In performing cementing, a hydraulic cement composition is pumped as a fluid (typically in the form of suspension or slurry) into a desired location in the wellbore. For example, in cementing a casing or liner, the hydraulic cement composition is pumped into the annular space between the exterior surfaces of a pipe string and the borehole (that is, the wall of the wellbore). The cement composition is allowed time to set (harden) in the annular space, thereby forming an annular sheath of hardened, substantially impermeable cement. The hardened cement is provided to support and position the pipe string in the wellbore and to fill the annular space between the exterior surfaces of the pipe string and the borehole of the wellbore.
Poor bonding between the cement and the wellbore formation wall especially at the location of the hydrocarbon bearing formation can cause problems. Poor bonding with the formation material can be caused by a variety of reasons. As used herein the term “bond” as used in this context refers to the adhering or joining of the cement to the formation materials exposed in the wellbore wall. The area of contact between the cement and the formation material is referred to as the cement formation interface.
Poor nucleation causes the interaction between the cement particles themselves to be much higher than the interaction between the cement and the formation. This leads to very poor bonding of the cement with the formation.
If the well is in an underbalanced state prior to cementing, the exposed surface of the formation at the wellbore often has a thin layer of this formation fluid. The term “formation fluids” is used herein to refer to naturally occurring fluids present in the formation, such as, hydrocarbons, salt water, liquefied gases and other liquids. This layer of formation fluids interferes and has a detrimental effect on the bonding between the cement and the formation material and renders the combination incompatible.
Often HPHT (high pressure high temperature) wells (for example 350F. and 12,000 psi) require heavier cements that inherently have low water content. This sometimes causes low bonding because there is not sufficient water to keep the tensile stresses in the cement sheath under the threshold value to avoid deboning.
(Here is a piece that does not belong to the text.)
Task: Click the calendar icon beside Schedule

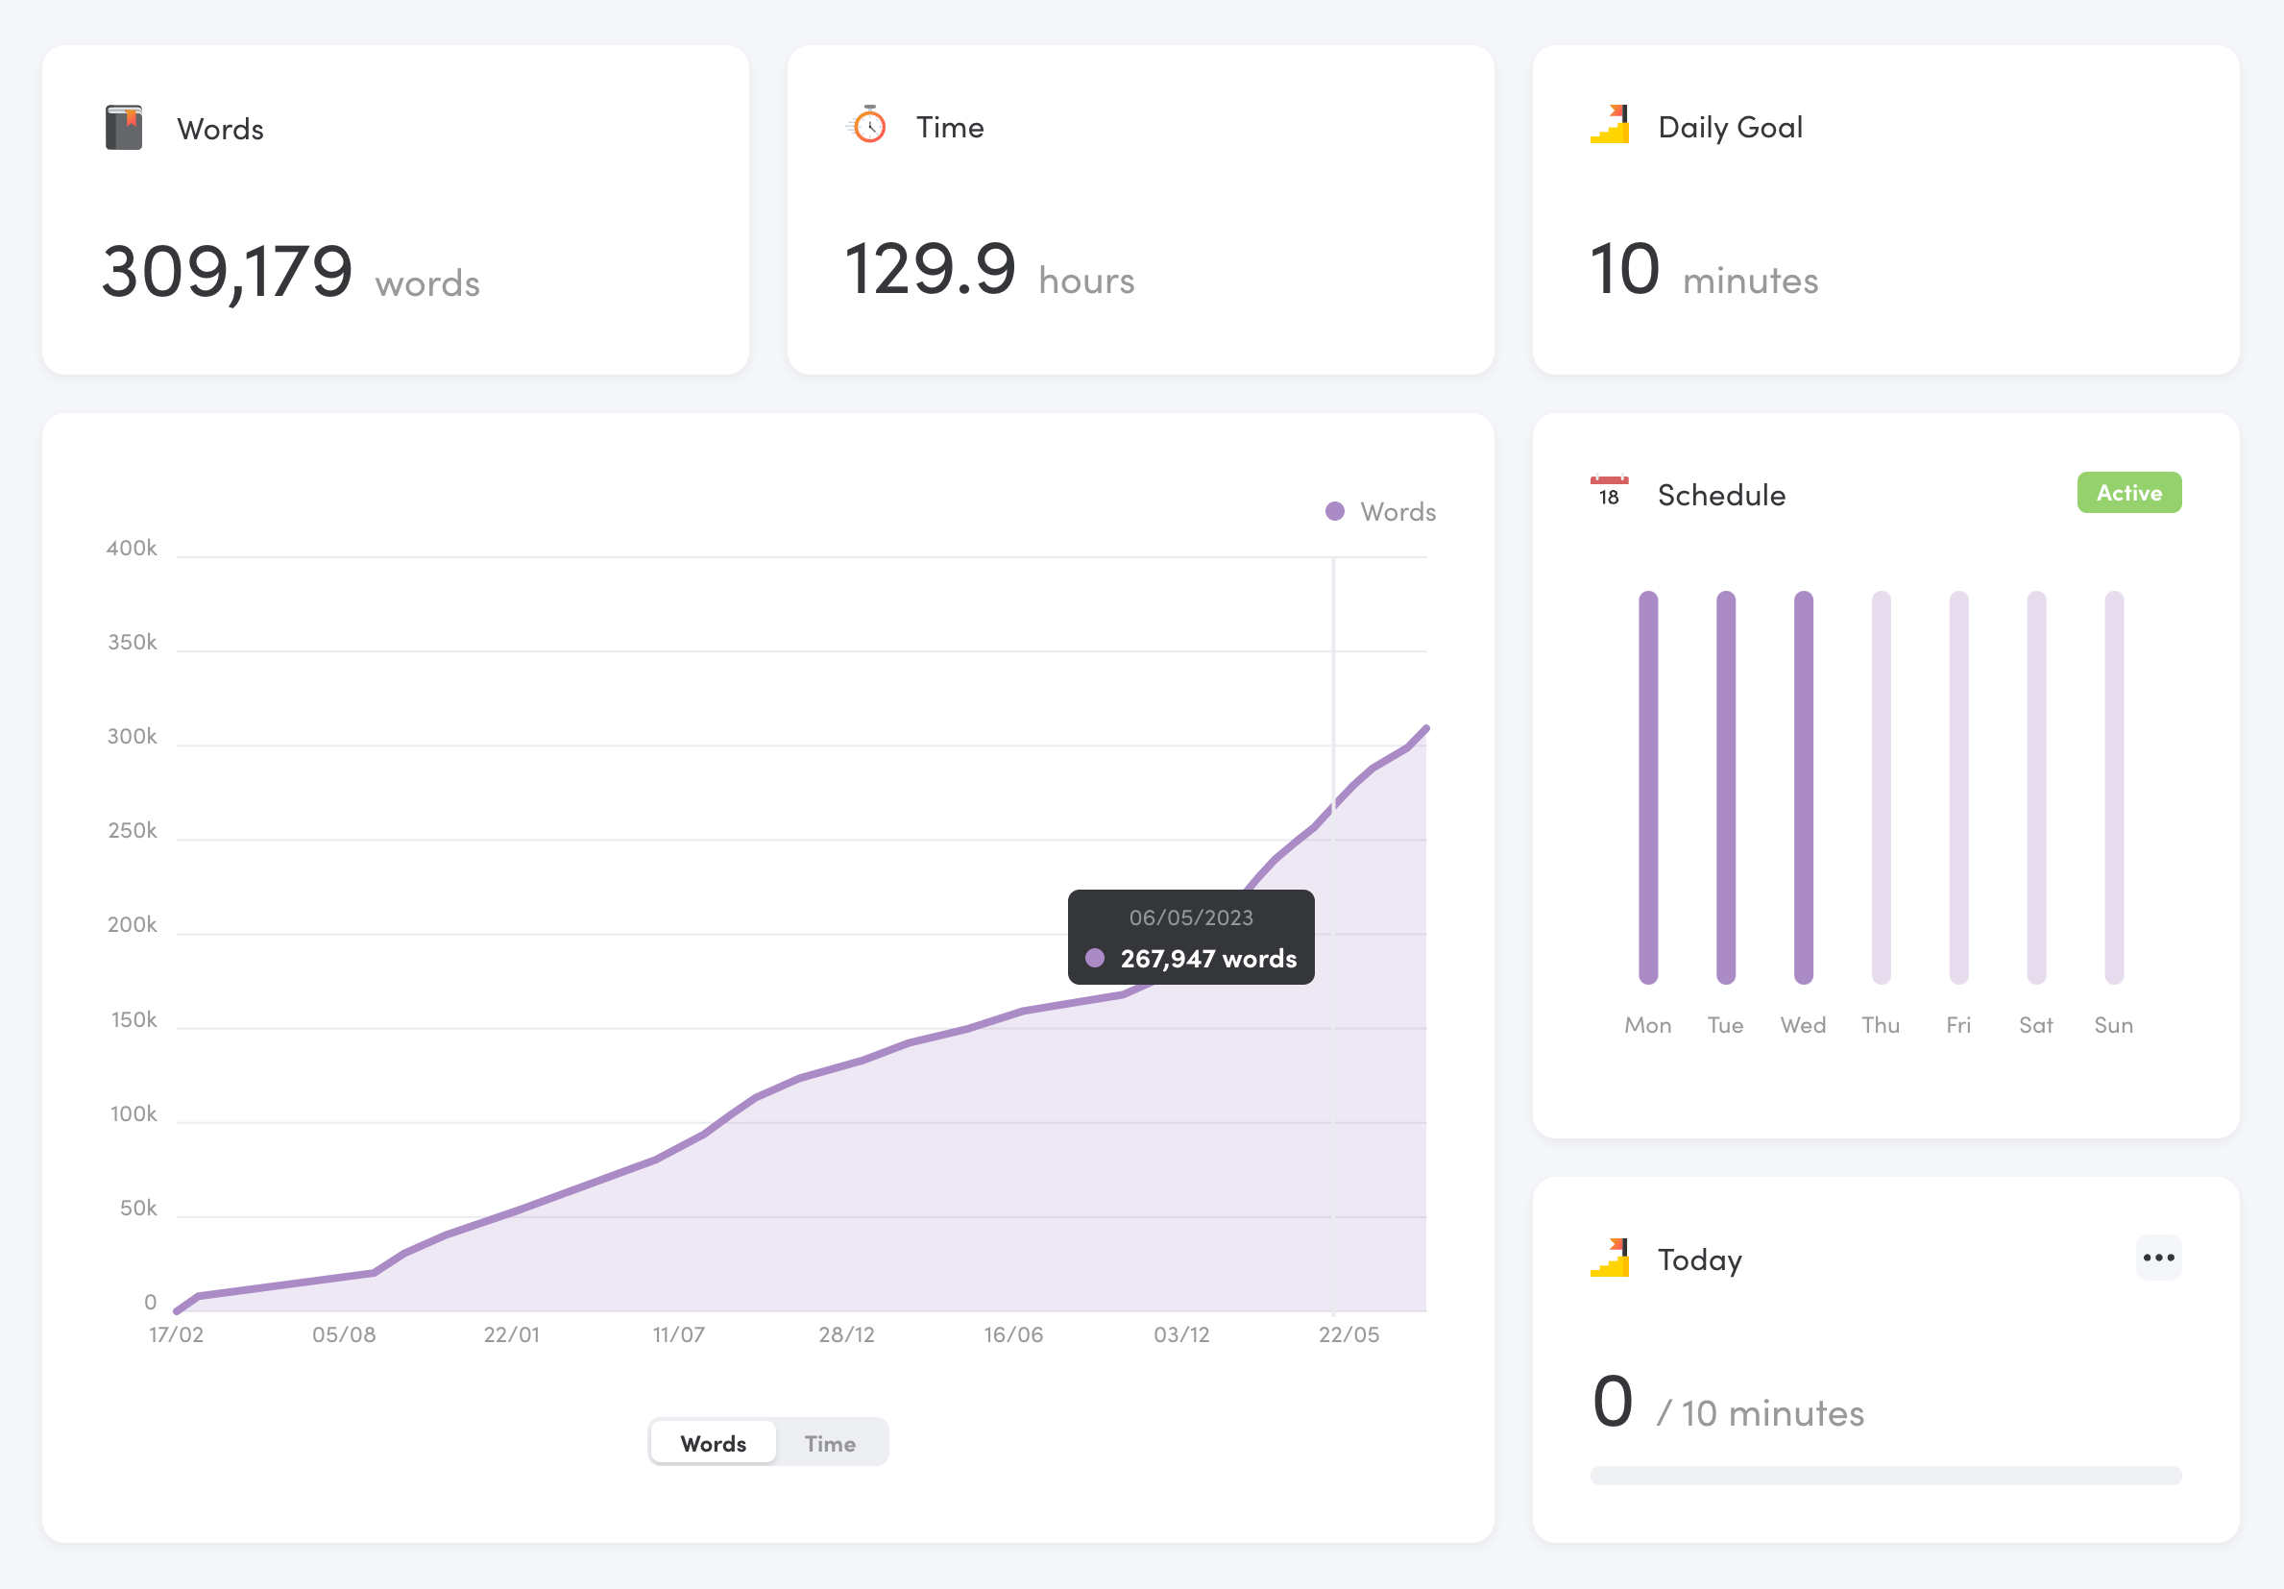Action: (x=1609, y=493)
It is common for the wellbore to penetrate subterranean zones of formation materials, such as, shale. Shale, in the presence of freshwater expands, destabilizes and crumbles. This causes the formation at the interface to cave in leaving gaps or voids between the shale formation and cement. As used herein the “formation materials” refers to subterranean materials present at the wellbore wall.
Filter cake is often left behind on the formation at the wellbore. This filter cake remains in place after cementing and forms as a permeable layer between the cement and formation. This filter cake material forms a pathway for the fluid to migrate axially through the cement. This will also make the formation devoid of a strong chemical bond with the cement.
When Oil Based Drilling Fluids are used, incomplete surface cleaning with a surfactant-laden spacer either due to lack of sufficient shear rates, contact time or surfactant concentrations may leave a non-polar film that comes in between the cement and the wellbore surface.
The poor bond formation provides a path of low resistance for the formation fluid which is at a considerable high pressure to leak along the well bore between formations to zones. This prevents effective zonal isolation and build up pressure in the annulus of the wellbore.
There has been a long felt need in the industry for developing a method for characterizing the channeling of formation fluids through the interface between the setting cement and the formation. The challenge here is to quantify the fluid influx due to channeling during the entire process of setting of the cement through the cement-formation interface. In the present invention, an apparatus and characterization technique is designed to identify this process quantitatively.